In het reclasseringsadvies van 17 mei 2024 wordt beschreven dat de verdachte zijn negatieve sociale netwerk achter zich heeft gelaten. De verdachte heeft een steunend netwerk, een baan, is onlangs vader geworden en er is geen sprake van schulden, middelengebruik of psychische problematiek. De reclassering meent dat het opleggen van een gevangenisstraf niet zal bijdragen aan het voorkomen van recidive, aangezien de verdachte hierdoor zijn baan en inkomen kan verliezen. Het hof wil de verdachte een kans geven de ingeslagen weg voort te zetten, mede gelet op het forse tijdsverloop sinds het bewezenverklaarde, en zal daarom kiezen voor een combinatie van straffen die de positieve lijn niet zal doorkruisen, te weten een taakstraf van 240 uren en een voorwaardelijke gevangenisstraf voor de duur van 4 maanden
Het hof stelt vast dat de redelijke termijn van berechting in hoger beroep is overschreden, aangezien het hoger beroep is ingesteld op 24 december 2019 en het hof op 6 juni 2024 uitspraak doet. Weliswaar is dit tijdsverloop deels het gevolg van het gegeven dat de verdachte niet vindbaar was voor justitie maar dat maakt niet dat de overschrijding van de redelijke termijn geheel aan de verdachte valt toe te rekenen. Daarom zal het hof in plaats van eerder genoemde voorwaardelijke gevangenisstraf van vier maanden, een voorwaardelijke gevangenisstraf voor de duur van 2 maanden met een proeftijd van twee jaren aan de verdachte opleggen.

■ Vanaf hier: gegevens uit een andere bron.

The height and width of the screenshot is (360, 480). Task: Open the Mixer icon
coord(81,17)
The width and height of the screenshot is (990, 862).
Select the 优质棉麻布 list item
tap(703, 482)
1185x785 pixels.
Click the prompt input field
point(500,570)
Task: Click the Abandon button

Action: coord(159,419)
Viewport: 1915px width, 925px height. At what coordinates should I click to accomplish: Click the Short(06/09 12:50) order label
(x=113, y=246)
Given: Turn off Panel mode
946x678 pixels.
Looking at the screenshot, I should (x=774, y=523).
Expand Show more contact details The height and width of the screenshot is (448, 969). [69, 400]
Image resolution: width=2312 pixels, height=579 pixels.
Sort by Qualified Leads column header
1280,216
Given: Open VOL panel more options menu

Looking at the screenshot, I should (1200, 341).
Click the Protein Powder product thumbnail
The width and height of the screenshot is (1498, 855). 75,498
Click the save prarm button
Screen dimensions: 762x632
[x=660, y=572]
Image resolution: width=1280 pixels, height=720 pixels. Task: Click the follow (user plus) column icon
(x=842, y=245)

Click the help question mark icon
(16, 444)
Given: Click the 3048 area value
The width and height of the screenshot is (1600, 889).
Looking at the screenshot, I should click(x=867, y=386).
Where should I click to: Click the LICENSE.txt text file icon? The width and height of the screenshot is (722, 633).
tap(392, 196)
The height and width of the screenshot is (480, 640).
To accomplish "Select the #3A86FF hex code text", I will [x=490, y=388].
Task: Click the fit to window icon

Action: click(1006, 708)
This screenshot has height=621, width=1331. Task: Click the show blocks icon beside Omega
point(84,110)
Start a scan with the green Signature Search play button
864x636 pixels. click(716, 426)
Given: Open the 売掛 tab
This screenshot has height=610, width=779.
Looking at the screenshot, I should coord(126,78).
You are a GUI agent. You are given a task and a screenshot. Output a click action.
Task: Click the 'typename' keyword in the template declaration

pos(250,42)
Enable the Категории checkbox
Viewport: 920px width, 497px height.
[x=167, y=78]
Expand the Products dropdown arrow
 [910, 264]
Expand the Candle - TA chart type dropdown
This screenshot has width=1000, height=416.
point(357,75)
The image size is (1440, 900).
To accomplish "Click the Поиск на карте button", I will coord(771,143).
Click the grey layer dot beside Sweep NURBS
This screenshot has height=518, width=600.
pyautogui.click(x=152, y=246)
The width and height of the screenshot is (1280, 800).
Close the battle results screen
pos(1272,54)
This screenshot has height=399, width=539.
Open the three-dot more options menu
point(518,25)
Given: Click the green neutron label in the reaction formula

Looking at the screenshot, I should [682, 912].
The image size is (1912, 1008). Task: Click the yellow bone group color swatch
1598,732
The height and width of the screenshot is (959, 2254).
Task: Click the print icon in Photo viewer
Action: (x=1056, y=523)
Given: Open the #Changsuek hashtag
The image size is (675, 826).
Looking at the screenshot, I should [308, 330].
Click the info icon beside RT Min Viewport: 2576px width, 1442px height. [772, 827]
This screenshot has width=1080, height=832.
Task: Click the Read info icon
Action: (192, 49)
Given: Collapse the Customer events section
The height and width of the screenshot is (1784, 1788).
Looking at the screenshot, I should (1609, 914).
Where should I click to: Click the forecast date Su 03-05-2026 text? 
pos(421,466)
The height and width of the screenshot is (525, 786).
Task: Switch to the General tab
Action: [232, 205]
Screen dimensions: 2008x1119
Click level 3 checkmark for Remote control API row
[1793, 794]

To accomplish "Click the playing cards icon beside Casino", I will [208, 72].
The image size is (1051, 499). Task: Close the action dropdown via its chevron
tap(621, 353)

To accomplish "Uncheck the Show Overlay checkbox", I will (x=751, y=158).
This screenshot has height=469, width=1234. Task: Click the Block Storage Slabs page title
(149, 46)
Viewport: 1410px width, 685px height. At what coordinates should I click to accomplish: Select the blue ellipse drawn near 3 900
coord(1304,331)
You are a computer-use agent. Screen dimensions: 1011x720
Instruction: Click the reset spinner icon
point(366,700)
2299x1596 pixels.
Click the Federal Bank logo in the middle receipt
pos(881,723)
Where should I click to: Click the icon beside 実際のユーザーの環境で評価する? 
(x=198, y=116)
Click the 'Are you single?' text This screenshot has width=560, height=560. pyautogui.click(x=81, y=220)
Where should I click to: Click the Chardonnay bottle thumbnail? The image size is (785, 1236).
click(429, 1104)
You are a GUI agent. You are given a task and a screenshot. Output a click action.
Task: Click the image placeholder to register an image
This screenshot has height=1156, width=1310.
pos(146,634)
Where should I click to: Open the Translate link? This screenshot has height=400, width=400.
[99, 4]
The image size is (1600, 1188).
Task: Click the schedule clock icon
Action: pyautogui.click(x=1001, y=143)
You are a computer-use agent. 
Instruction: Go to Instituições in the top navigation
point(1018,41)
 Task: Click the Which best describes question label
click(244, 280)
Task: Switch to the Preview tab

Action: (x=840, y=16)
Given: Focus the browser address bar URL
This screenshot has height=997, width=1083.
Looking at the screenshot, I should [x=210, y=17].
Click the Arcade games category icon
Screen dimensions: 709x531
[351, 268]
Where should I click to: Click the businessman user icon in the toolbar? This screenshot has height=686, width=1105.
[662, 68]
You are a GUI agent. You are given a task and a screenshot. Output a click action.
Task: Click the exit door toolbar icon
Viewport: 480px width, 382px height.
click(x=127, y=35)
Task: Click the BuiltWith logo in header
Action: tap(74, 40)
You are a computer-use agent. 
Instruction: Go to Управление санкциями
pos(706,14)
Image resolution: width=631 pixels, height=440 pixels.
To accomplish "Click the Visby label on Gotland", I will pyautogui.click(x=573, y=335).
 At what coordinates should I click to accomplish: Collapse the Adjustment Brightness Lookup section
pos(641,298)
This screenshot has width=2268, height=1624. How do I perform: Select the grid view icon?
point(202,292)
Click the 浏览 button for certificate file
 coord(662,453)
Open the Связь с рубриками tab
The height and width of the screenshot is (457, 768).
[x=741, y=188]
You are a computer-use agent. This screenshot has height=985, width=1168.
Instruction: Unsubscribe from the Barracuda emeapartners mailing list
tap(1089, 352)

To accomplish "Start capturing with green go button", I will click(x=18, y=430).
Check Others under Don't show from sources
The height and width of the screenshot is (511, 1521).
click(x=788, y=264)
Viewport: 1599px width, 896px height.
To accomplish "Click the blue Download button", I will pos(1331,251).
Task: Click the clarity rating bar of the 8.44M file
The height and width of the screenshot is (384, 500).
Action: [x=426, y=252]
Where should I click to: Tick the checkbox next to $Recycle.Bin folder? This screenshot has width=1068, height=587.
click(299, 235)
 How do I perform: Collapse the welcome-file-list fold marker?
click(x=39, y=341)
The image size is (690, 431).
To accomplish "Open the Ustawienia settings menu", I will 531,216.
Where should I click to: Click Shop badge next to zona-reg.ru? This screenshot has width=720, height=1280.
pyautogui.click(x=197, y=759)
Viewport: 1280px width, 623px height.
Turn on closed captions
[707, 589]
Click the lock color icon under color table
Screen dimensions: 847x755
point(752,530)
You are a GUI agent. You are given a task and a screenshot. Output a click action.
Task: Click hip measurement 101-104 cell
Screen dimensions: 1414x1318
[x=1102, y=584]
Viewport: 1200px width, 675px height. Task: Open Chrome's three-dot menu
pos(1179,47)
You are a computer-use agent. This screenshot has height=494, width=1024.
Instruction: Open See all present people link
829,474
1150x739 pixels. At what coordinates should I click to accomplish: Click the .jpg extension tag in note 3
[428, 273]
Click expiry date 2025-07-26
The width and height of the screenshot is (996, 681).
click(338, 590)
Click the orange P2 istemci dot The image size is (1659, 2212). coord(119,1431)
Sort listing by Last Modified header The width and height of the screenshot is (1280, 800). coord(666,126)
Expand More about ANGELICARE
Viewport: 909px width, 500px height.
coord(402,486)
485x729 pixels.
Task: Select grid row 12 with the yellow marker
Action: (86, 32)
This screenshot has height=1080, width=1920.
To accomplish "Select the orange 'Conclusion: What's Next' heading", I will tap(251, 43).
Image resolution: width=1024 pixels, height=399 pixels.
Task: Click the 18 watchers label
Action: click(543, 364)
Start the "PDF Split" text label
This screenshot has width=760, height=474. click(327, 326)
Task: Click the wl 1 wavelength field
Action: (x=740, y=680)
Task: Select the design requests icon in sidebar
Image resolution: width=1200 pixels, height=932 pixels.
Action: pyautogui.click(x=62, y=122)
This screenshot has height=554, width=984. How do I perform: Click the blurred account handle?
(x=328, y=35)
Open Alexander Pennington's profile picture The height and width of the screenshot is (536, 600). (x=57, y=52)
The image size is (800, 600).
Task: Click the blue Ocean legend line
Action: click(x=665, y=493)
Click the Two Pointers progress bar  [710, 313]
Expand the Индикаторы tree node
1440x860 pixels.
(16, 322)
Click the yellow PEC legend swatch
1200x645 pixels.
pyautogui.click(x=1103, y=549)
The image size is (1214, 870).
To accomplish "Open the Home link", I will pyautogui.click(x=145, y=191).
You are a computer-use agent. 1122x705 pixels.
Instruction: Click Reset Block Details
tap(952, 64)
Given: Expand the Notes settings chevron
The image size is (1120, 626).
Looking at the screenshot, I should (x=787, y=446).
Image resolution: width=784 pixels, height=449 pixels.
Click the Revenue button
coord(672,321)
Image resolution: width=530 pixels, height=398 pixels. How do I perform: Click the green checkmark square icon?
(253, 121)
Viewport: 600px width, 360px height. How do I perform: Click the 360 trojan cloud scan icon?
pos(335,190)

Toepasselijke wettelijke voorschriften

De op te leggen straffen zijn gegrond op de artikelen 9, 14a, 14b, 14c, 22c, 22d en 57 van het Wetboek van Strafrecht en de artikelen 26 en 55 van de Wet wapens en munitie.

BESLISSING

Het hof:
Vernietigt het vonnis waarvan beroep ten aanzien van de opgelegde straf en doet in zoverre opnieuw recht.
Veroordeelt de verdachte tot een
gevangenisstrafvoor de duur van
2 (twee) maanden.
Bepaalt dat de gevangenisstraf niet ten uitvoer zal worden gelegd, tenzij de rechter later anders mocht gelasten omdat de verdachte zich voor het einde van een proeftijd van
2 (twee) jarenaan een strafbaar feit heeft schuldig gemaakt.
Veroordeelt de verdachte tot een
taakstrafvoor de duur van
240 (tweehonderdveertig) uren, indien niet naar behoren verricht te vervangen door
120 (honderdtwintig) dagen hechtenis.
Bevestigt het vonnis waarvan beroep voor het overige, met inachtneming van het hiervoor overwogene.
Dit arrest is gewezen door de meervoudige strafkamer van het gerechtshof Amsterdam, waarin zitting hadden mr. M.L.M. van der Voet, mr. R. Kuiper en mr. M. Jeltes, in tegenwoordigheid van mr. A.C. Vermeijden, griffier, en is uitgesproken op de openbare terechtzitting van dit gerechtshof van
6 juni 2024.
Mr. M. Jeltes is buiten staat dit arrest mede te ondertekenen.